34    In this matter there has been no explanation provided for the delay in bringing on the appeal. That said, it appears that Mr Singh considered that the appropriate way to advance his matter was to seek to have the order dismissing his application set aside. That is not surprising in the case of unrepresented litigants, though such persons are required to comply with the rules in any event. Nevertheless, his conduct does evidence his intention to advance his cause and negates the suggestion that he had lost interest in it.

35    The length of the delay is not great and it is not likely that the Minister has suffered any prejudice by reason of the delay. The minor delay and absence of prejudice might have carried more weight were it not for the absence of any real explanation for the failure to make the application within time. In addition it is necessary to keep in mind the public interest in there being an end to litigation and ensuring the efficacy of the decisions of the Tribunal.

36    The essential difficulty in the present matter is that it is apparent that there are no merits in Mr Singh’s application. Even if the matter were returned to the Tribunal it would be bound to make the same decision given that Mr Singh is not able to satisfy the English language requirements of the IMMI15-062 instrument. That being so, there is no possibility of Mr Singh establishing the existence of a jurisdictional error warranting the setting aside of the Tribunal’s decision.

The application for leave to appeal

37    The applicant also seeks leave to appeal from both decisions. The principles in Décor Corporation Pty Ltd v Dart Industries Inc (1991) 33 FCR 397 require that an applicant for leave must satisfy the following two cumulative requirements:

(a)    That the decision below is attended with sufficient doubt to warrant it being revisited on appeal; and

(b)    Substantial injustice would result if leave were refused, supposing that the decision would be wrong.

38    For present purposes it is sufficient to identify that in relation to the decisions of 2 and 26 October 2017, Mr Singh is not able to satisfy this Court they are attended with doubt sufficient to warrant them being revisited on appeal.

39    The decision of 2 October has been considered above.
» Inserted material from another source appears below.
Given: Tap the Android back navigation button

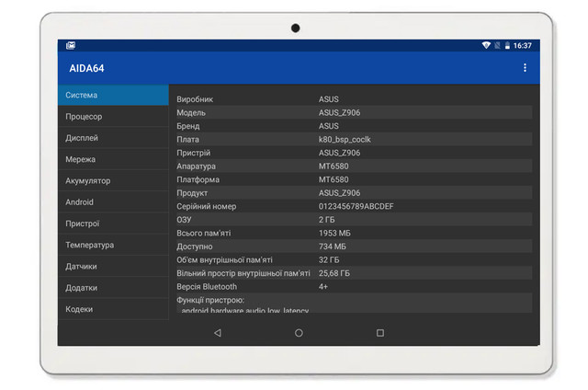Looking at the screenshot, I should pyautogui.click(x=217, y=333).
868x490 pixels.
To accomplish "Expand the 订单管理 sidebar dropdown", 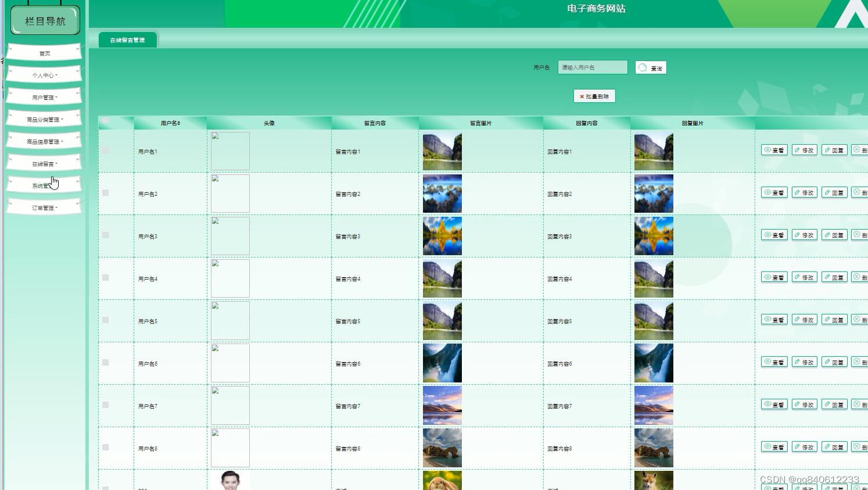I will tap(45, 206).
As identified, no error has been shown to exist in relation to the FCC’s determination to summarily dismiss the application for review. Indeed, it seems to have been entirely correct. In particular, the absence of any substance to the merits of the application for review of the Tribunal’s decision, would appear to be decisive.

40    With respect to the decision of 26 October 2017, there also does not appear to be any reason to think that it is attended with any sufficient doubt to warrant the reconsideration by the Court. The Court examined the possible grounds of review alleged to exist in relation to the application to review the Tribunal’s decision and identified that none were sustainable. As has been indicated above, there seems to be no doubt as to the correctness of this.
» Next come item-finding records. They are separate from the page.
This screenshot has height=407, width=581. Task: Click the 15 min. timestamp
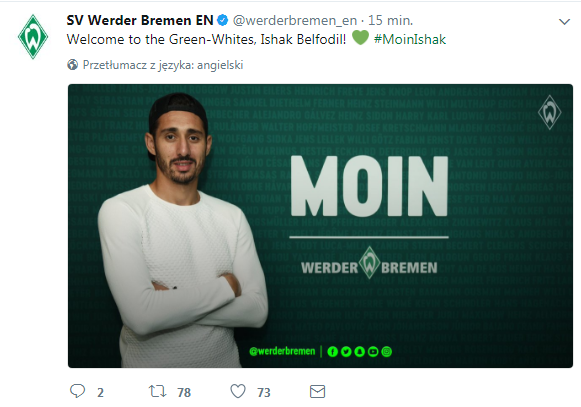[391, 20]
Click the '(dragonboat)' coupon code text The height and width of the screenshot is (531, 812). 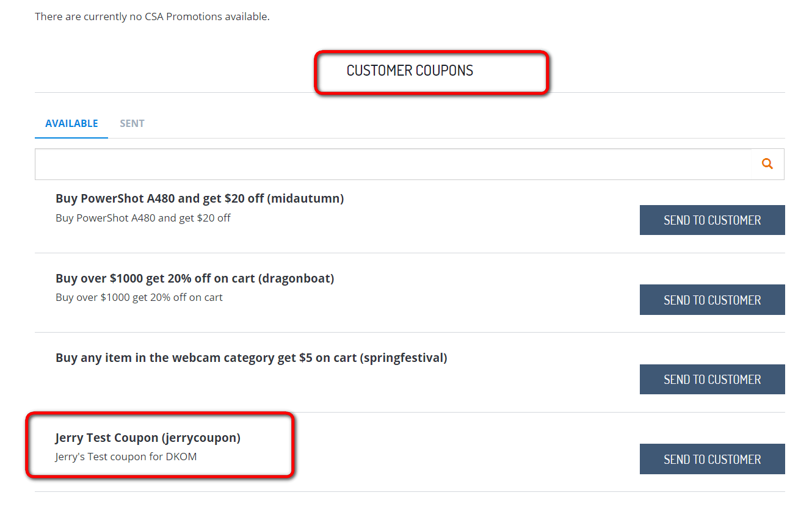tap(296, 278)
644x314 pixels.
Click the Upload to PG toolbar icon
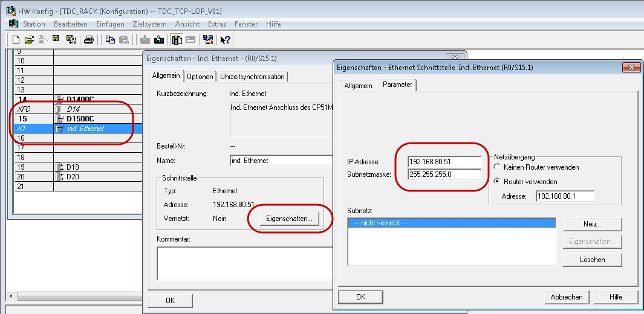coord(159,40)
41    Further, the learned Federal Circuit Court judge was also entitled to refuse the application on the basis that no sufficient explanation had been provided for Mr Singh’s failure to appear on 2 October 2017. To the extent to which any explanations were provided, they were both inadequate and, to some extent, contradictory.
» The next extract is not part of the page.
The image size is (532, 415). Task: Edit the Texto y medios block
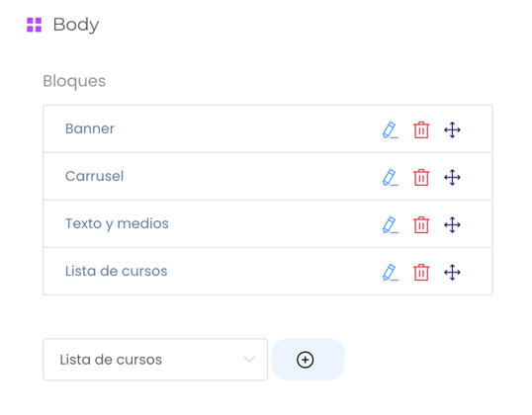pyautogui.click(x=391, y=225)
42    It follows that Mr Singh has no reasonable prospects of succeeding on his application for review of the Tribunal’s decision and no reasonable prospects of successfully appealing the decisions of the FCC. He has not raised any possible argument evidencing an error in the learned Federal Circuit Court judge’s reasons. Indeed, those reasons appear to be entirely correct. For that reason his applications must fail.

Conclusion

43    It follows that the application for an extension of time in which to appeal must be dismissed, as should the application for leave to appeal.

44    The applicant must pay the respondents’ costs of the applications.

I certify that the preceding forty-four (44) numbered paragraphs are a true copy of the Reasons for Judgment herein of the Honourable Justice Derrington.